_给定文段_
// HostPriority represents the priority of scheduling to a particular host, higher priority is better.
type HostPriority struct {
// Name of the host
Host string
// Score associated with the host
Score int
}
PrioritizeNodes完整代码如下:
此部分代码位于pkg/scheduler/core/generic_scheduler.go
// PrioritizeNodes prioritizes the nodes by running the individual priority functions in parallel.
// Each priority function is expected to set a score of 0-10
// 0 is the lowest priority score (least preferred node) and 10 is the highest
// Each priority function can also have its own weight
// The node scores returned by the priority function are multiplied by the weights to get weighted scores
// All scores are finally combined (added) to get the total weighted scores of all nodes
func PrioritizeNodes(
pod *v1.Pod,
nodeNameToInfo map[string]*schedulercache.NodeInfo,
meta interface{},
priorityConfigs []algorithm.PriorityConfig,
nodes []*v1.Node,
extenders []algorithm.SchedulerExtender,
) (schedulerapi.HostPriorityList, error) {
// If no priority configs are provided, then the EqualPriority function is applied
// This is required to generate the priority list in the required format
if len(priorityConfigs) == 0 && len(extenders) == 0 {
result := make(schedulerapi.HostPriorityList, 0, len(nodes))
for i := range nodes {
hostPriority, err := EqualPriorityMap(pod, meta, nodeNameToInfo[nodes[i].Name])
if err != nil {
return nil, err
}
result = append(result, hostPriority)
}
return result, nil
}
var (
mu = sync.Mutex{}
wg = sync.WaitGroup{}
errs []error
)
appendError := func(err error) {
mu.Lock()
defer mu.Unlock()
errs = append(errs, err)
}
results := make([]schedulerapi.HostPriorityList, len(priorityConfigs), len(priorityConfigs))
for i, priorityConfig := range priorityConfigs {
if priorityConfig.Function != nil {
// DEPRECATED
wg.Add(1)
go func(index int, config algorithm.PriorityConfig) {
defer wg.Done()
var err error
results[index], err = config.Function(pod, nodeNameToInfo, nodes)
if err != nil {
appendError(err)
}
}(i, priorityConfig)
} else {
results[i] = make(schedulerapi.HostPriorityList, len(nodes))
}
}
processNode := func(index int) {
nodeInfo := nodeNameToInfo[nodes[index].Name]
var err error
for i := range priorityConfigs {
if priorityConfigs[i].Function != nil {
continue
}
results[i][index], err = priorityConfigs[i].Map(pod, meta, nodeInfo)
if err != nil {
appendError(err)

_任务要求_
1. 根据上方文段,PrioritizeNodes 的代码位于哪个文件中?
2. 将上方文段中从“for i, priorityConfig”到“results[i] = make(schedulerapi.HostPriorityList, len(nodes))”的部分逐字照录。

_给定数据_
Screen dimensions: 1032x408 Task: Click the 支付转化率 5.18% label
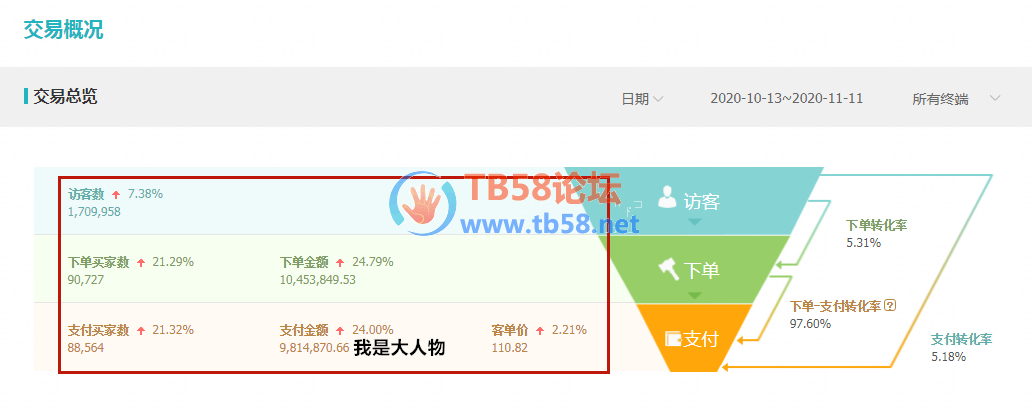pyautogui.click(x=961, y=347)
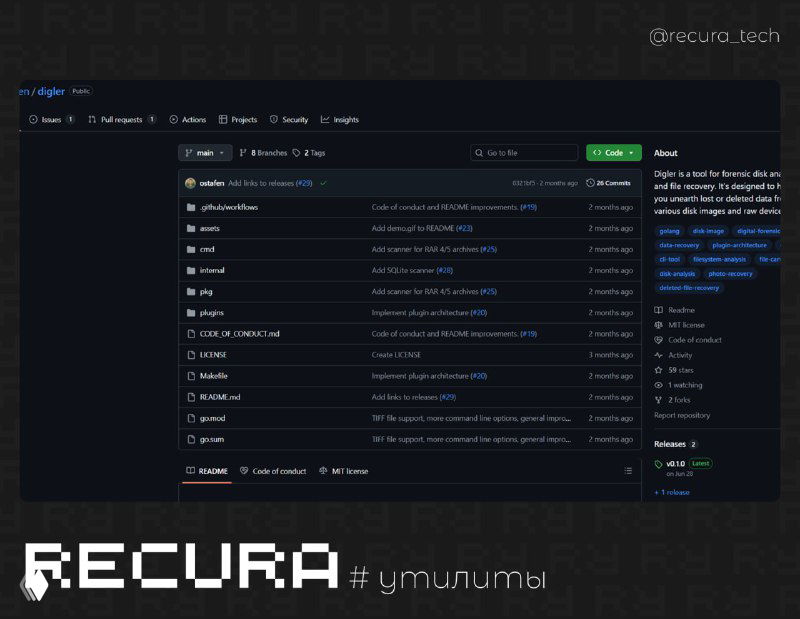Image resolution: width=800 pixels, height=619 pixels.
Task: Click the golang topic tag
Action: (669, 231)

_参考答案_
1. pkg/scheduler/core/generic_scheduler.go

2.
for i, priorityConfig := range priorityConfigs {
if priorityConfig.Function != nil {
// DEPRECATED
wg.Add(1)
go func(index int, config algorithm.PriorityConfig) {
defer wg.Done()
var err error
results[index], err = config.Function(pod, nodeNameToInfo, nodes)
if err != nil {
appendError(err)
}
}(i, priorityConfig)
} else {
results[i] = make(schedulerapi.HostPriorityList, len(nodes))